Schools in California’s wealthier communities have been reaping far more local bond money than poorer districts, a CALmatters analysis shows—a reality that amplifies existing inequities for the state’s public school students.
Districts with the lowest concentrations of students on free or reduced lunch, a poverty indicator, have averaged more than twice as many local bond dollars per student since 1998 as the most impoverished districts.
And depending on where your children go to school, they could be benefitting from as much as $270,000 per pupil in local bond money over the past two decades, or as little as $838—or nothing. The amounts of local bonds, typically used for school facilities, are heavily reliant on local property values—a clear advantage to schools ensconced in the tonier parts of California, like Silicon Valley.
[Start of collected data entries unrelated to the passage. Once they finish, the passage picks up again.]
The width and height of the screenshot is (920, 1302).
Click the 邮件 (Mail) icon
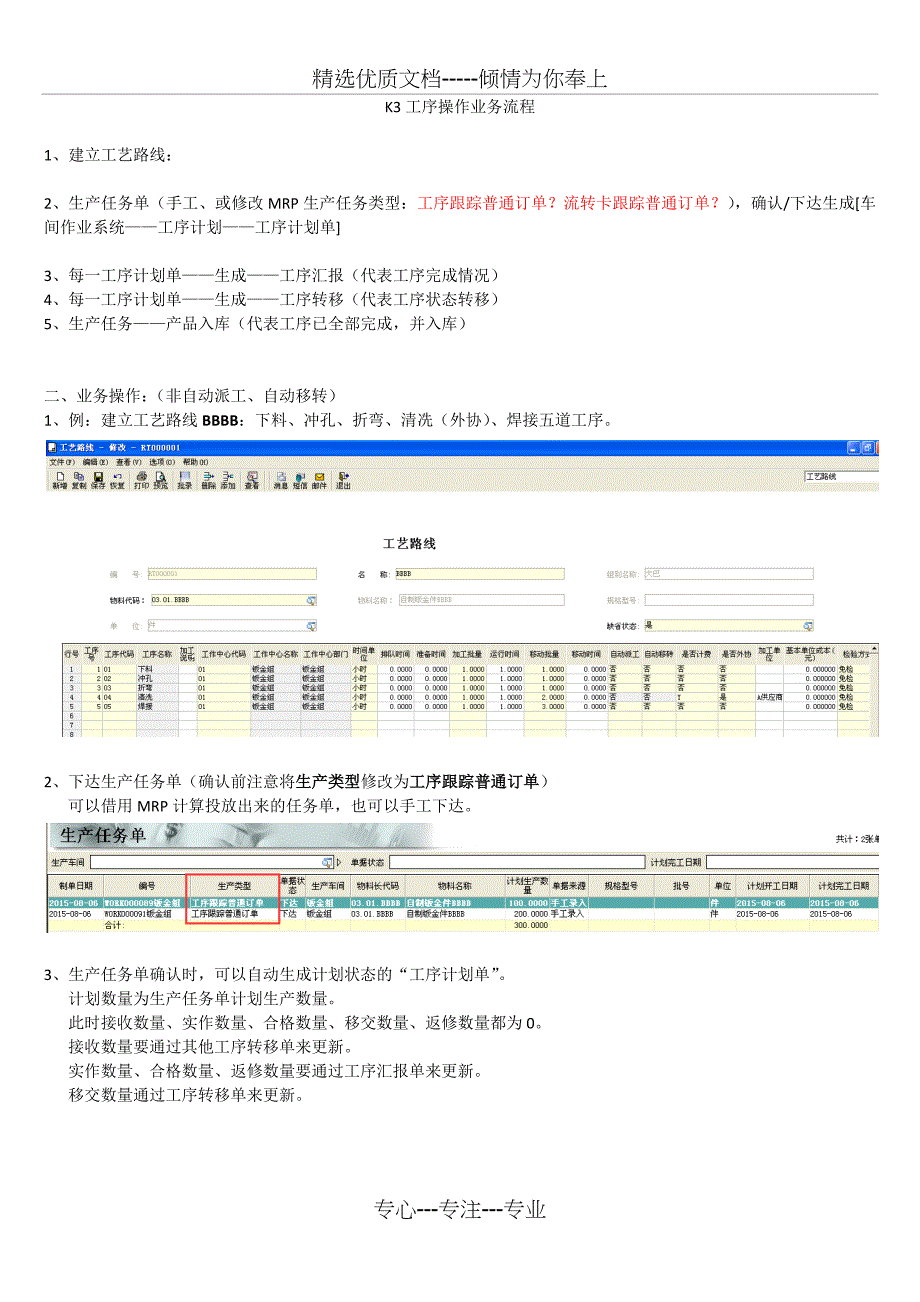pos(320,478)
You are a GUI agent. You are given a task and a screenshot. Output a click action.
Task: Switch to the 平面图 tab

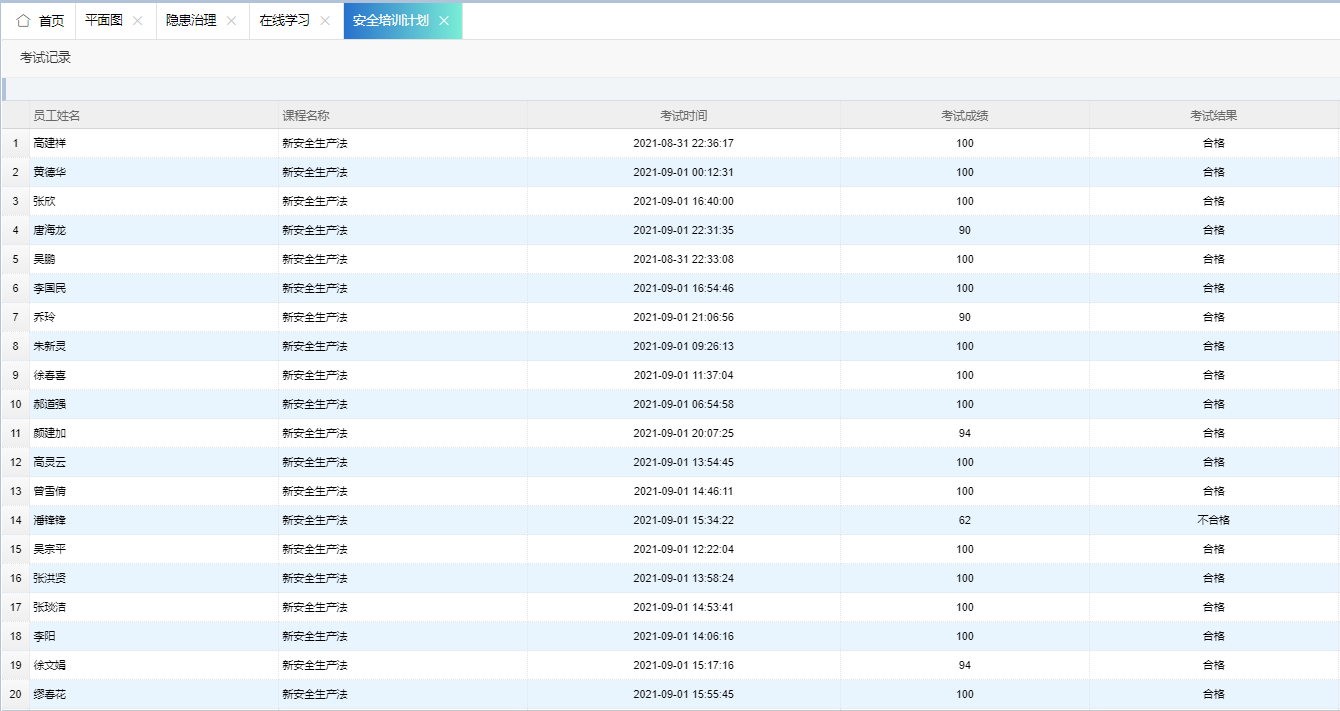tap(104, 21)
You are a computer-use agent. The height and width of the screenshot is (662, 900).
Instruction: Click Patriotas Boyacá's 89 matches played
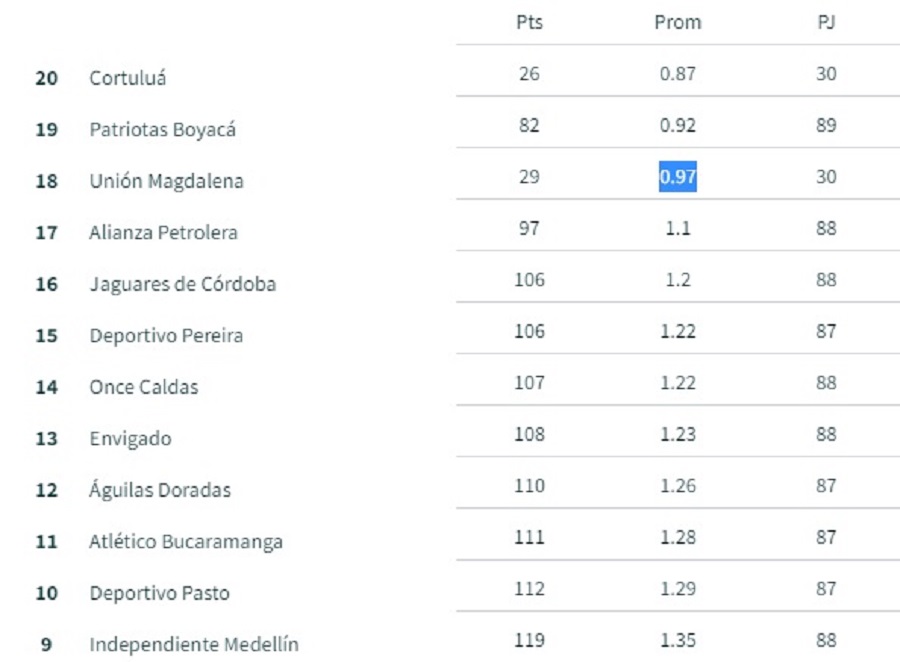point(825,125)
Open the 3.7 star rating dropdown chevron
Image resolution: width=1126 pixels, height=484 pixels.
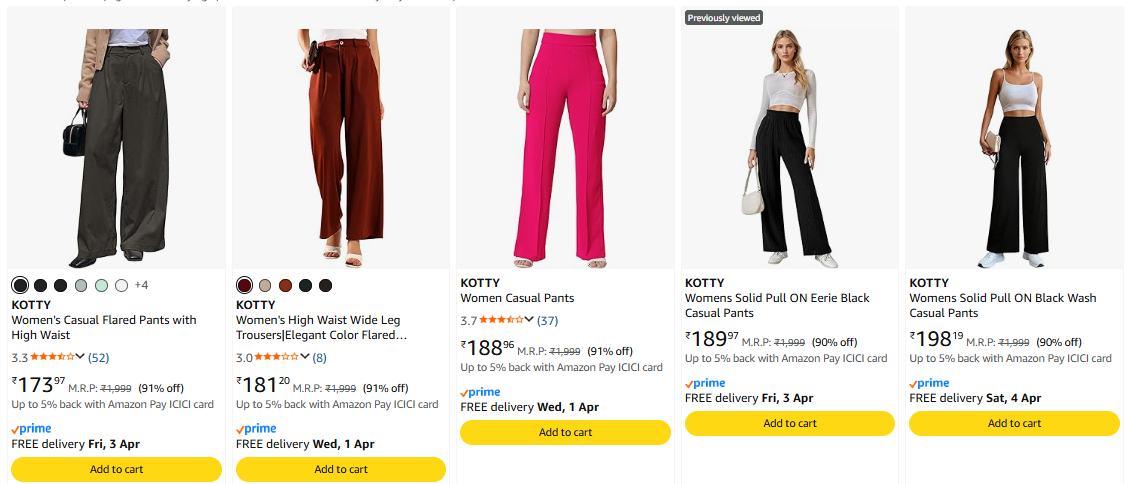529,320
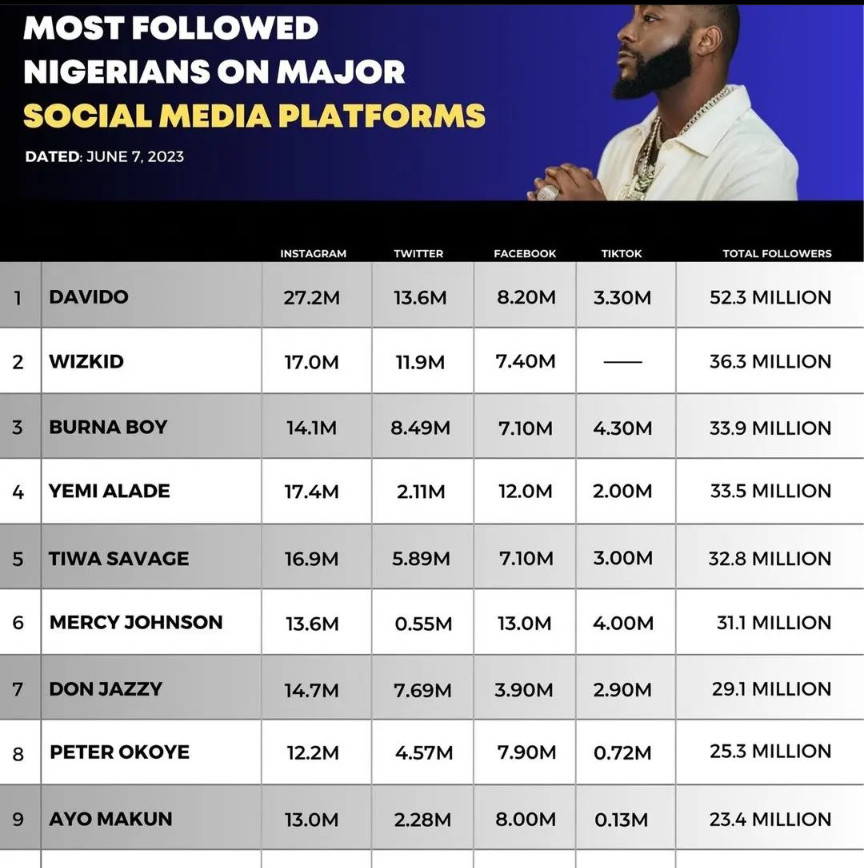Select Ayo Makun in row 9
This screenshot has width=864, height=868.
(x=110, y=818)
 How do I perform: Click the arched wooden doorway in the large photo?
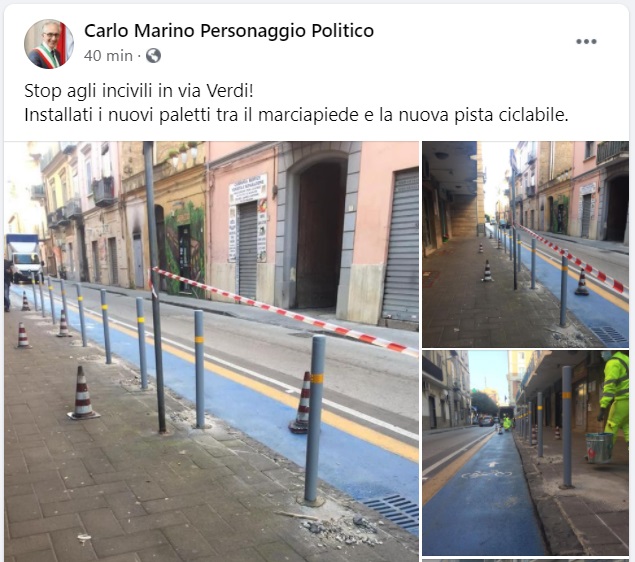tap(321, 236)
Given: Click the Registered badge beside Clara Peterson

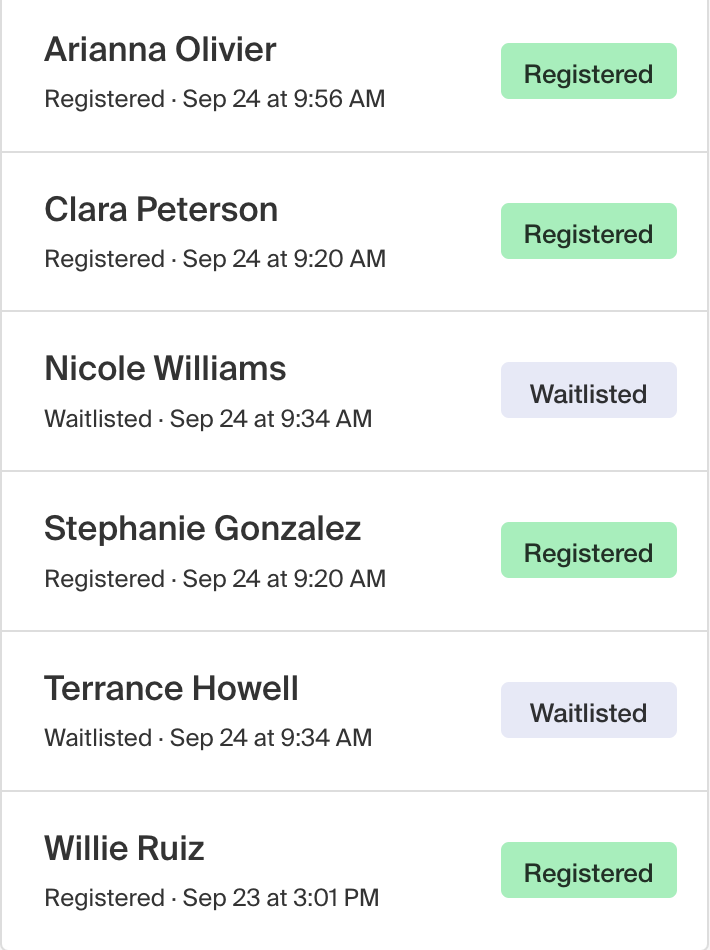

Disparities in local school bonds are also reflected in state school bonds, although experts say the differences aren’t as stark. Nonetheless, state bonds are often awarded as matching dollars for local bonds. That means richer school districts are typically able to get more bang for their local bucks, because they’re able to collect more state matching money, and hire staff to navigate the state’s cumbersome application process.
The result: While voters in many communities have approved unprecedented amounts of local school bonds to modernize facilities, some students, many of them poor, have remained in crumbling classrooms that haven’t been substantially renovated since they were first built in the 1950s or 60s.
These imbalances in school facilities across California are “pretty evident and pretty stark,” said Shin Green, a Bay Area-based school infrastructure financing consultant. “In my heart of hearts, I think this is something we should address. I think just because your family decided to live in a rural community, you don’t punish a kid by putting them in a substandard school. They had no choice in that.”
Local bond dollars make up the greatest share of money that school districts use to pay for the construction of new buildings, renovations to older facilities, and technology and infrastructure. Our analysis of the history of school bonds over the past two decades found a lopsided effect that appears to not only favor wealthier communities, but also make it harder for smaller and rural districts to maximize local dollars.
Example: Hilmar Unified, in a Merced County community situated in the quiet farmlands between Interstate 5 and Highway 99. About 60 percent of the district’s 2,400 students last year were on free or reduced lunch, according to state data. Hilmar passed just one local bond in the past 20 years worth $2 million. That amounts to about $838 per pupil.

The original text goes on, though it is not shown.